Novas Histórias do Tempo da Velha Escola (DCCXI)

Cortiças do Lavre, 18 de novembro de 2041

Dizia-nos o dicionário ser o professor “aquele que ensina”. Eu diria ser mais aquele que aprendia… ensinando. 

“Numa volta ao passado, recordo o exato momento em que descobri como se lia, mas não me lembro das aulas, ou melhor, não me lembro das aulas das outras professoras, pois lembro com nitidez e muito carinho (até fico emocionada quando lembro), as aulas da Dona Margarida (é a “culpada” pela minha decisão pelo magistério). Hoje, pensando nela, sei que o que a diferenciava era a relação de amor e respeito com o outro, o carinho como tratava os seus alunos, a forma mágica que impunha às suas explicações da matéria. Lembro ainda que, muitas vezes, pensei durante a aula, olhando para ela: é assim que eu quero ser quando for professora. Anos mais tarde, já terminado o curso, fui procurá-la. Já não dava aulas. Foi um reencontro fabuloso e, ali, pude dizer o quanto a admirava e o que ela representava em minha vida. Nunca mais nos vimos, mas ela é uma lembrança preciosa que guardo no meu coração.” 

Talvez vos possais rever no depoimento dessa professora. Também devo a um ser iluminado – mestre no dito “ensino tradicional” – a decisão que me levou ao magistério. Lograva conciliar duas características aparentemente incompatíveis. Era exigente, pois para ele a escola era estudo, esforço. Transbordava afeto, porque as escolas sem vínculos eram como redis de eunucos afetivos. 

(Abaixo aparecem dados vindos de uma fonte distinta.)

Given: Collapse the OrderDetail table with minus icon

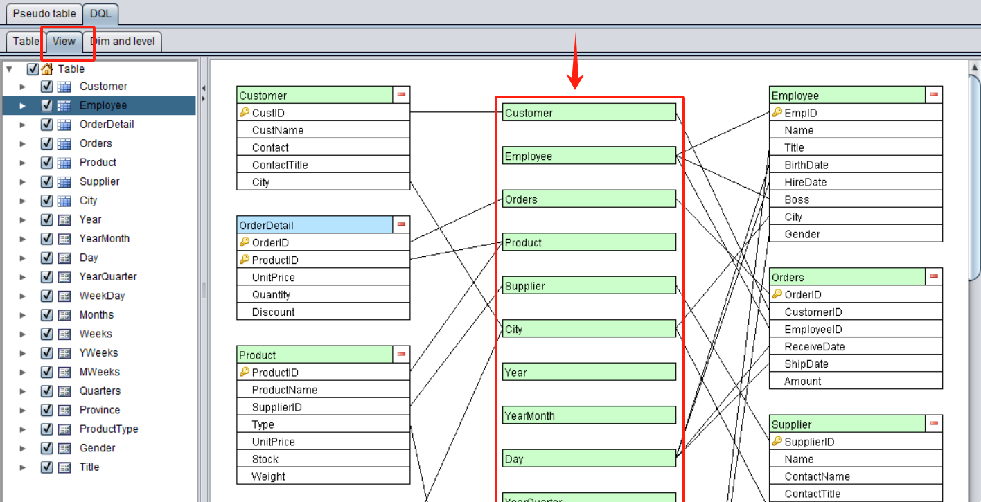Looking at the screenshot, I should 401,224.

Pressinto a necessidade de formular duas advertências. O professor que me “desviou” da Eletrotecnia para a Pedagogia era um praticante convicto do que se convencionou chamar “ensino tradicional”. Durante alguns anos, também eu fui professor “tradicional”. E orgulho-me de o ter sido. Preparava as minhas aulas com rigor, bons planejamentos, ótimos materiais, intensa motivação, acreditando ser aquele o melhor modo de ensinar. Isso, antes de conhecer outros modos… 

A inovação assenta na tradição, pois nada se pode construir no vazio, sem sustentação. A inovação não prescinde da tradição – Não se deite fora o bebé com a água do banho. 

Nutria repugnância pelas modas pedagógicas. Afastava-me dos “teoricistas”, que estabeleciam dicotomias maniqueístas entre “tradicional” e “inovador”. Exorcizava-os, num “vade retro” aos ingénuos e aventureiros “praticistas”, que negavam a importância da repetição, da memorização e de outra utensilagem “tradicional”. 

Quando me perguntavam qual era o melhor método, invariavelmente, respondia: 

”O melhor método é aquele que resulta!” 

Esta resposta arrastava muitos pressupostos. Talvez os recupere numa outra altura. Por agora, gostaria de vos falar de afetos. 

O que fez com que o professor Lobo (era esse o seu nome) alterasse as suas práticas, ao cabo de dezenas de anos de “tradicional puro e duro”, foi a pergunta que um aluno lhe dirigiu: 

“Professor, por que me castigas? Por que não me ensinas?” 

O professor Lobo passou por uma profunda revisão de vida – escutei-o, numa das suas últimas palestras –, transmutou em autoridade o autoritarismo típico das escolas da Ditadura. Colocou, no lugar antes ocupado por uma “pedagogia musculada”, uma afetuosa presença. Os alunos passaram a chamar-lhe “mestre” e a tratá-lo na segunda pessoa do singular, numa saborosa mistura em que o afeto não se confundia com languidez. 

Também a Cecília ensinava a ler contemplando o socioemocional das crianças. E, quando falava de afeto, eximia-se de um idealismo piegas, para o abordar como Freneit o entendia: 

“Para aprender, transformar e viver, é preciso fechar as fronteiras entre o intelectual e o afetivo.”